I always find it surprising how deeply children’s stories dive into the macabre or dark areas of life, as though they either are not bothered by them in the slightest, or alternately are more evil themselves then we as adults might consider. Be warned now. For, when a movie has the primary attraction of having ghosts as the protagonists; it might lead one to imagine that death inevitably has to feature largely as well, but with bright, excited antics, and a colourful arrangement of characters, The Great Ghost Rescue manages to avoid lingering in that area for too long. And I suppose, after all, Casper never scarred anyone either, did he?

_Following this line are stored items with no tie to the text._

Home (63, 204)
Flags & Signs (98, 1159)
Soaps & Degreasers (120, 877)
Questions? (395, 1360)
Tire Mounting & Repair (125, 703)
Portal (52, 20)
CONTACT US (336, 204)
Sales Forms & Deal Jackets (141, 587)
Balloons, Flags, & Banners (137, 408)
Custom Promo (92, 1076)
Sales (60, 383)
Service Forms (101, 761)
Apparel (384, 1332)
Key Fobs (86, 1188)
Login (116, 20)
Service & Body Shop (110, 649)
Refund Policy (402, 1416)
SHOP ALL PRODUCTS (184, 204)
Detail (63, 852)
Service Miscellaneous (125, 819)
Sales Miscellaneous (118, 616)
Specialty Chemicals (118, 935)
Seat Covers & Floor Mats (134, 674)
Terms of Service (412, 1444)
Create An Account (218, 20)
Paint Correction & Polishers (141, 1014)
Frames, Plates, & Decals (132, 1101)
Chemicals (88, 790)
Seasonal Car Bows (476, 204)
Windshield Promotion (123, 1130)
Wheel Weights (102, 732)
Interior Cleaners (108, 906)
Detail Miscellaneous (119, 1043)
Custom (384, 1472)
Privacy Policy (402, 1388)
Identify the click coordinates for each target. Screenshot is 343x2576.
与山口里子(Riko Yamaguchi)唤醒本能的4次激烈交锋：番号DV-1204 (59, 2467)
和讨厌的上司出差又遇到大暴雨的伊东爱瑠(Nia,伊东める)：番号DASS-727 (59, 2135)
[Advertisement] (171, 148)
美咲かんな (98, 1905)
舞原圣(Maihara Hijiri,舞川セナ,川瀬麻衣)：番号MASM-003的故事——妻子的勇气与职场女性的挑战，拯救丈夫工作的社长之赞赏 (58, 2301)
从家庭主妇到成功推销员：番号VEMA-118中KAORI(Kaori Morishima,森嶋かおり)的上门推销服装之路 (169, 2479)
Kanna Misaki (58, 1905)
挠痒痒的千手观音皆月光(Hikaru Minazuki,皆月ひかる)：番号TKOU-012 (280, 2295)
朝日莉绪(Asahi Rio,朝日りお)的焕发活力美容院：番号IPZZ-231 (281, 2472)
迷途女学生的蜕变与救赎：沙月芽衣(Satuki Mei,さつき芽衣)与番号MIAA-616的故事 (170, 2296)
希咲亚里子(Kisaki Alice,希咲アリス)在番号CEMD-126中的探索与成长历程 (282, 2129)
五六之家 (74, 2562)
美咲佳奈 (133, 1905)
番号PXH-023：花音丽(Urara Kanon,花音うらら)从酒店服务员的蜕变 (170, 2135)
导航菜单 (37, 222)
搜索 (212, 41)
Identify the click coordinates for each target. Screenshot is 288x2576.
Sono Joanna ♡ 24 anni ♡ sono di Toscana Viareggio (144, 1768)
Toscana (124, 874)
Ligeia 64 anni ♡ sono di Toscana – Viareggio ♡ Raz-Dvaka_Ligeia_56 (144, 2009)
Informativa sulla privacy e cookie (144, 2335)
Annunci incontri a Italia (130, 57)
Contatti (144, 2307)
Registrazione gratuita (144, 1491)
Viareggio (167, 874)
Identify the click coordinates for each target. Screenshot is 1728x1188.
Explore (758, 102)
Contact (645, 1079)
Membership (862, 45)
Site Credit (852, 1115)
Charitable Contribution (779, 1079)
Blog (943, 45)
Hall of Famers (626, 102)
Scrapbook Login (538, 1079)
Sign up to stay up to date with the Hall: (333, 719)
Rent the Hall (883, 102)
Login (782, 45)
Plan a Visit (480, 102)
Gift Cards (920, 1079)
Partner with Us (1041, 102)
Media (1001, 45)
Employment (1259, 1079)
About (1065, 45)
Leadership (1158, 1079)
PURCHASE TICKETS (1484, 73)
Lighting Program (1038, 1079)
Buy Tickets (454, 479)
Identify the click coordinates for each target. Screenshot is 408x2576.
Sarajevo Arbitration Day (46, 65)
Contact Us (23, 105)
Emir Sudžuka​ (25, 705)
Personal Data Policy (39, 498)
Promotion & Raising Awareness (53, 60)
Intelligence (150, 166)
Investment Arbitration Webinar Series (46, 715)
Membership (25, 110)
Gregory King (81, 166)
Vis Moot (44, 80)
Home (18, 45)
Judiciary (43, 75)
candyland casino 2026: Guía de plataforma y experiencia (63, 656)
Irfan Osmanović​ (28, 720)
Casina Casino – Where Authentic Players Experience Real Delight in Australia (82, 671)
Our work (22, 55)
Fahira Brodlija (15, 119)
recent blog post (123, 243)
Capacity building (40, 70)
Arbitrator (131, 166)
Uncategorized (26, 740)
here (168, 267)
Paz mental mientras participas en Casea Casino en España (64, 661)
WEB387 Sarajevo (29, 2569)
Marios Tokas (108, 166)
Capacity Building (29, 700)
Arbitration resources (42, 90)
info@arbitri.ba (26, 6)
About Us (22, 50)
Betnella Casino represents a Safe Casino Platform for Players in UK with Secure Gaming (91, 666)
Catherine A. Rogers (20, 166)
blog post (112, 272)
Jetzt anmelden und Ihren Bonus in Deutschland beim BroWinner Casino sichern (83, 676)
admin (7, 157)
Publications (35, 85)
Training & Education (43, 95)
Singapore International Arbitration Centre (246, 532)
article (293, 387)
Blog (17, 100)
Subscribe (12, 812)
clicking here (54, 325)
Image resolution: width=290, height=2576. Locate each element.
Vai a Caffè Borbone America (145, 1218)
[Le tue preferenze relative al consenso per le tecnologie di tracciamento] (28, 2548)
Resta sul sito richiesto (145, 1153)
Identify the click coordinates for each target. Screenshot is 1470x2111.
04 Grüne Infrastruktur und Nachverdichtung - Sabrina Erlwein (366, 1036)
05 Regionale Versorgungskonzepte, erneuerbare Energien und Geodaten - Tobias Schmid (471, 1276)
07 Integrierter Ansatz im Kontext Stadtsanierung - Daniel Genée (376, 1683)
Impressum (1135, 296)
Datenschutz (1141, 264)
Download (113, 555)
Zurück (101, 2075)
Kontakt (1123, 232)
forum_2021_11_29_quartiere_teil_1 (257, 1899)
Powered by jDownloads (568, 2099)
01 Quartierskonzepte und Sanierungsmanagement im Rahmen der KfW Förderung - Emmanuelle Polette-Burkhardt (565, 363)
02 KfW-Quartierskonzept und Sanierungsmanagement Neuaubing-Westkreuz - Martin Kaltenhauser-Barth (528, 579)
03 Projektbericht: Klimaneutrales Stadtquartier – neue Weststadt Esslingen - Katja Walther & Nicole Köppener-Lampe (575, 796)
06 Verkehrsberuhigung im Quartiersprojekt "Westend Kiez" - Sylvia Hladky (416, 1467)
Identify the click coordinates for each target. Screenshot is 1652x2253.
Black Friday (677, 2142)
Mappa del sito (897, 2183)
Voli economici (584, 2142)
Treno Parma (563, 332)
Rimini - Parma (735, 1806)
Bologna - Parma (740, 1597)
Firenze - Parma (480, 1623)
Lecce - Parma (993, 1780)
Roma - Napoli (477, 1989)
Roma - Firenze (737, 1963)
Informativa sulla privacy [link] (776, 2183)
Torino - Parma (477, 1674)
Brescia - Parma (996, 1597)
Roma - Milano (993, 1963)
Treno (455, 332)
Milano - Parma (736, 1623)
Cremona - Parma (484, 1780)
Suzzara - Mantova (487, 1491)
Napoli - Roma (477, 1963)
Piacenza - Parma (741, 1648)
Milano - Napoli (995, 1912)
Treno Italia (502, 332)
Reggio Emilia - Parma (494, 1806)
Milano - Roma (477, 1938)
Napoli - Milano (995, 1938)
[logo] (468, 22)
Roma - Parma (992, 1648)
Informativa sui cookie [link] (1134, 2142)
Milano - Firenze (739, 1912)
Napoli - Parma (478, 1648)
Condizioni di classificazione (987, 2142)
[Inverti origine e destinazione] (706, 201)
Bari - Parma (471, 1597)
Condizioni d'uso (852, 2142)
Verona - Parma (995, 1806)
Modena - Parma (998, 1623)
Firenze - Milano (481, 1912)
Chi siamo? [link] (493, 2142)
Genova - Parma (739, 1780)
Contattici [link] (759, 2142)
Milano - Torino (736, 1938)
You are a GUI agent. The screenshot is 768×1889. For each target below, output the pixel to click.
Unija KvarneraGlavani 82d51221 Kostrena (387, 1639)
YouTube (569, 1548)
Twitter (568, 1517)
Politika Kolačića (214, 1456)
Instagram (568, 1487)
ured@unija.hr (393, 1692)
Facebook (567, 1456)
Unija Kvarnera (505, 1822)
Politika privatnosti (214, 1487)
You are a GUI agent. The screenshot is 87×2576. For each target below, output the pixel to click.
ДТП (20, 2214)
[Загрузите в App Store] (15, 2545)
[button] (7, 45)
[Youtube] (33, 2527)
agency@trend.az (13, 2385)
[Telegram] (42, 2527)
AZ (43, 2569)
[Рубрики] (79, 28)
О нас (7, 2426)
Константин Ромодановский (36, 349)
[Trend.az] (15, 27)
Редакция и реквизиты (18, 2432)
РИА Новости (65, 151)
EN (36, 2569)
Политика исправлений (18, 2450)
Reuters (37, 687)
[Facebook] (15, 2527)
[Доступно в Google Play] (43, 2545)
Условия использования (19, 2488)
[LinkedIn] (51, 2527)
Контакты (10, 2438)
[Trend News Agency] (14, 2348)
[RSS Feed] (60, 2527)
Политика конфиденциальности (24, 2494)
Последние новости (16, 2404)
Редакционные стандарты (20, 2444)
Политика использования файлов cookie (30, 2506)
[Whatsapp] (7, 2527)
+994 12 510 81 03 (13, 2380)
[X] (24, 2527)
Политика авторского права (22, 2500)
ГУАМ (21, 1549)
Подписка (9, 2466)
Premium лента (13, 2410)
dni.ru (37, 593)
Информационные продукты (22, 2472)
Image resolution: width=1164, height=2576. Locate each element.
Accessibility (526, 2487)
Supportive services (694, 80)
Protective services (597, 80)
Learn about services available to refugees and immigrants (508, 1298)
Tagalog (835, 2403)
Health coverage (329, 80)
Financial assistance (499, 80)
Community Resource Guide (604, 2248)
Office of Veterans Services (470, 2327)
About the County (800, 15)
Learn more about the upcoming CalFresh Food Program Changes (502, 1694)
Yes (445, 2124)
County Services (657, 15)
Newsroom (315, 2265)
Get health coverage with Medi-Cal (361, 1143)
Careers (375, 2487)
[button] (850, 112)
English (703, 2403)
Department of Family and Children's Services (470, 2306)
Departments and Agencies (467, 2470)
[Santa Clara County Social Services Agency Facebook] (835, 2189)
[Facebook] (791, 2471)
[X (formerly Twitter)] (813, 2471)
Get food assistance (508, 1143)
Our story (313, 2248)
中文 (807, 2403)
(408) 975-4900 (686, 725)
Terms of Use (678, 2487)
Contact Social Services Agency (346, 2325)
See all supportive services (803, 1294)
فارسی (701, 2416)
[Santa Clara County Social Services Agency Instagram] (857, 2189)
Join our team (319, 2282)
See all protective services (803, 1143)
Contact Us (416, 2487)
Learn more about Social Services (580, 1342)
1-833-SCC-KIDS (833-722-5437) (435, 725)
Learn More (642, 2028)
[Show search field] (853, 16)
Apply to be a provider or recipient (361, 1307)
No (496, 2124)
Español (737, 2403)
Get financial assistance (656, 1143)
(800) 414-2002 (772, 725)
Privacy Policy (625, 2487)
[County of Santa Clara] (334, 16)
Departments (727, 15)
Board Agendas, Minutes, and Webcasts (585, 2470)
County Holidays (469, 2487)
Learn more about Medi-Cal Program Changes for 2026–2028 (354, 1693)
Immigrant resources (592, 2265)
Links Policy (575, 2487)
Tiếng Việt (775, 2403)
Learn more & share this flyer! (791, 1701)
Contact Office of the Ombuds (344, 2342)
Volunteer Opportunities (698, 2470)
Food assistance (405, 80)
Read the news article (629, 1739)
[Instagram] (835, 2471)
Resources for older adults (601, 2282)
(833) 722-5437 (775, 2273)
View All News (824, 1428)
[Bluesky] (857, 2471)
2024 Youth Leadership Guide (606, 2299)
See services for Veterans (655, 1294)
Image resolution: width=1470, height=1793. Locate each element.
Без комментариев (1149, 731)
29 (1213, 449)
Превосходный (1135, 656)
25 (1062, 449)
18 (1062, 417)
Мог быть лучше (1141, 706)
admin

The story is based on a children’s book from 1975, written by Eva Ibbotson, and stars Humphrey (Hall) a rather pleasant ghost, who lives with his family, the Craggyfords, which consists of such zany characters as a hag for a mother, and an ancient Scottish warrior father (McKidd), a screaming skull for a brother, and a blood-soaked little girl for a sister (Groom). Humphrey finds that his family has been evicted from their home (exorcised by standards of the living) and that the same is happening to other ghosts around England. The mystery is afoot, and the young protagonist must therefore solve it, which he undoubtedly will.
This film is weird. Not in a bad way, but more in a “Tim Burton but marketed to 10 year olds” sense. The characters are kooky (which despite being a deplorable word, suits them perfectly) and the concept of what they are, is handled in much the same way as The Addams Family and Beetlejuice would have done. One departure from that setting is how very British the film is, it could not be more so even if it were wearing a bowler hat and drinking a pint of Guinness before using a red telephone box to call the Queen round for tea. From the actors, to the dialogue, the entire setting is very much merry old England, which is quite entertainingly done, I must say.
The acting is capable and the plot sufficient, however, this is quite definitely not a film for adults by themselves; you would find yourself bored very quickly. But with a couple of children who are uncaring about the fact that they are watching dead people, you will find a film capable of keeping the little tykes very much occupied for an evening, and in fact may leave them with a more memorable experience than a more generic animated feature for instance. In other words, definitely feel free to enjoy this one with the whole family.